Oilers surprised to see Habs coach gone

ROBERT TYCHKOWSKI, SUN MEDIA

, Last Updated: 8:50 AM ET

MONTREAL -- It's not often you see a fifth place team that's won five of its last seven games rub out a coach, so the Edmonton Oilers were as surprised as anyone to see Guy Carbonneau erased from behind the Canadiens bench.

With just 16 games left in the season, and after a hard-fought 3-1 win in Dallas, Guy Carbonneau is out and general manager Bob Gainey is in, which had players all around the NHL doing double-takes.

Oilers defenceman Steve Staios says you never know what goes on behind closed doors, but it must have been something that didn't sit right with players and management.

"I'm not inside that locker-room, so I don't know if it's that much of a shock (to them)," he said. "But it's interesting that they make a change like that at this point in the season. I don't know what's going on internally so it's hard to speculate."

A lot of the criticisms Gainey had of the Habs -like "not being emotionally engaged" in crucial games -applies to a lot of teams, and most certainly applies to the Oilers, who've been flat in several key spots down the stretch.
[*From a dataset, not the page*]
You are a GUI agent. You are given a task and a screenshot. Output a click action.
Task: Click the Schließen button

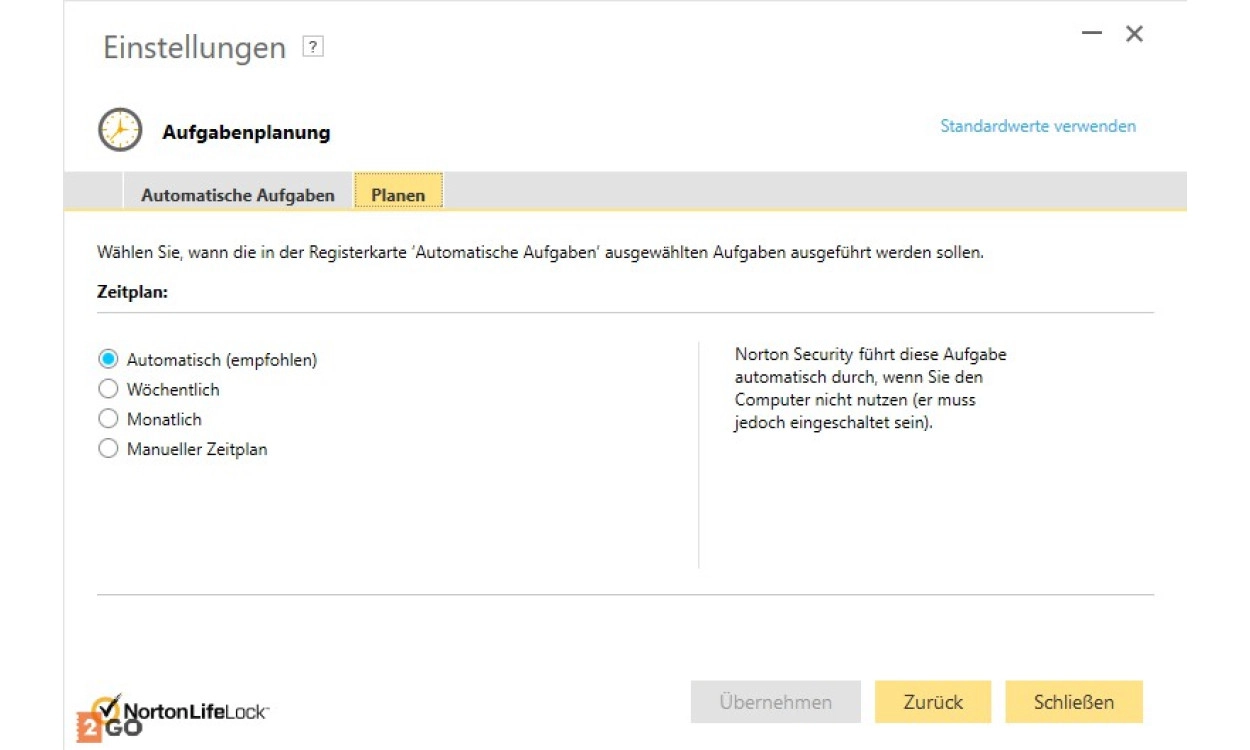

If Carbonneau's fate - he is the seventh coach this season to lose his job - has the Oilers thinking about their own coach's mortality, they're keeping it to themselves.

"That's outside of the way that I think," said Staios. "It's something you don't spend any time thinking about. The only thing in your control is how you prepare for the game, bringing a lot of energy, intensity and pride."

MacTavish, like all coaches, doesn't like to dissect other teams because he doesn't know enough about their internal workings.

"It's tough to comment other than he's been a pretty successful coach over the last couple of years," he said. "Notwithstanding that, these things happen and we're all subjected to it."

Watching seven other coaches go this season (Peter Laviolette in Carolina, Craig Hartsburg in Ottawa, Tom Renney in New York, Barry Melrose in Tampa, Denis Savard in Chicago, Michel Therrien in Pittsburgh and now Carbonneau in Montreal) shows just how tenuous the job can be.

"It's a volatile position, especially in today's NHL, maybe more than it's ever been," said MacTavish. "The races are tight, the teams are close, parity is struck and there's a lot of pressure to get in the playoffs.

"There are higher expectations in a lot more cities than there has been in the past. Emotions run high, it's part of the territory."

Sometimes coaching changes work, and sometimes it's a temporary fix that winds up being the start of a revolving door to which the players hold the key. Cory Clouston is the fourth Ottawa coach since the spring of 2007.

"Having gone through a few myself as a player, it can be a bit of a mixed bag," said MacTavish. "Normally the guys who don't have a great relationship with the coach who's going through the out door are going to be highly motivated to make sure that doesn't happen with the new coach. There will be a lot of guys who feel like it's a fresh start and a new opportunity and it generally brings some intensity."